Das fanatische Familienoberhaupt (Cotten)


Die Brüder schleppen den Sarg mit der Beute


Als ich vor Kurzem zum ersten Mal den Italowestern "Die Grausamen" gesehen habe, kam mir direkt der Dialog aus Quentin Tarantinos Film "Once upon a time in Hollywood" in den Sinn, in dem Regisseur Sergio Corbucci vom einflussreichen Filmproduzenten Schwarz (Al Pacino) als "(...)the second best director of Spaghetti Westerns in the whole wide world!" bezeichnet wird.
Dieser Aussage würde ich jedenfalls mit Sicherheit zustimmen. Immerhin hat uns Corbucci neben dem für das Italowesterngenre wegbereitenden "Django" auch brillante und stilprägende Filme wie Leichen pflastern seinen Weg oder "Mercenario - Der Gefürchtete" beschert.

Der eher wenig bekannte "I crudeli", für den niemand Geringerer als Meisterkomponist Ennio Morricone unter dem Pseudonym Leo Nichols den Soundtrack schuf, ist zwar auf der Ebene von Intensität, Dramatik und Tiefgründigkeit nicht auf der selben Stufe mit einem der oben genannten Titel. Dennoch würde ich "Die Grausamen" als einen durchgängig unterhaltsamen und flüssig erzählten Film bezeichnen.
Die Story rund um den fanatischen Colonel Morrisson (Joseph Cotten, u.a. bekannt aus Gangster sterben zweimal oder Baron Blood), der mit seinen Söhnen und der eher unfreiwillig involvierten und wenig motivierten Claire (Norma Bengell) auf seiner fanatischen Mission, den Südstaatlern Geld zu liefern, durch das Gebiet der Yankees reitet, plätschert vergnüglich vor sich hin und wird zu keiner Minute unnötig in die Länge gezogen. Ähnlich wie in Corbuccis "Laßt uns töten, Companeros" ist "Die Grausamen" gespickt mit originellen Ideen und die Hauptcharaktere tappen von einem Fettnäpfchen ins Nächste.

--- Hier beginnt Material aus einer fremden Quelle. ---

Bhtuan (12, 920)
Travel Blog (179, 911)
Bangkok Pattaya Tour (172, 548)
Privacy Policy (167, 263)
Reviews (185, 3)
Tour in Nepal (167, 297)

Etwas ungewöhnlich erscheint der Umstand, dass wir es bei diesem Italowestern mit vornehmlich unsympathischen und zweifelhaften Charakteren, die wenig Identifikationspotential besitzen, zu tun haben. Immerhin ist der Colonel auf der Seite der Südstaaten, also gegen die Abschaffung von Sklaverei. Zudem hat er mit seinen gewaltbereiten Söhnen nicht nur einen Überfall begangen, sondern auch kaltblütig gemordet und eine Frau genötigt, sie zu begleiten. Irgendwie ist das nach Außen hin stolze Familienoberhaupt der Morrissons beinahe eine tragische Gestalt, da er immer noch nicht wahrhaben will, dass der Krieg bereits verloren ist. Er hängt dem Irrglauben an, durch seine aussichtslose Mission das Ruder doch noch herumzureißen und den Lauf der Geschichte ändern zu können.
Nein, die Mitglieder der Familie Morrisson sind wahrlich keine sympathischen Gesellen. Sie sind in der Tat unnötig grausam und hinterlassen überall Spuren von Gewalt. Ehrgefühl ist für sie ein Fremdwort.
Der sowohl vor Dreck als auch Durchtriebenheit strotzende Familienverband wird durch die Profi Pokerspielerin Claire schließlich auf eine harte Probe gestellt. Die selbstbewusste und attraktive Lady lässt sich nicht so leicht einschüchtern und ist zum Leidwesen des Familienoberhaupts nicht so fügsam und beeinflussbar wie ihre (von ihm ermordete) Vorgängerin. Claire verteidigt ihre Prinzipien und ihr Flirt mit einem der Morrisson Jungs führt zu Eifersüchteleien zwischen den Cowboys.
Ihr geschicktester Schachzug bringt die Südstaatler Familie in arge Bedrängnis, da sie sich plötzlich inmitten eines Yankee Forts wiederfinden und ihre Kriegsbeute bei der ganzen Aktion beinahe verloren geht.
Allzu viel sollte man nicht verraten, denn das Drehbuch lebt zu einem beachtlichen Teil von Überraschungsmomenten und amüsanten Wendungen.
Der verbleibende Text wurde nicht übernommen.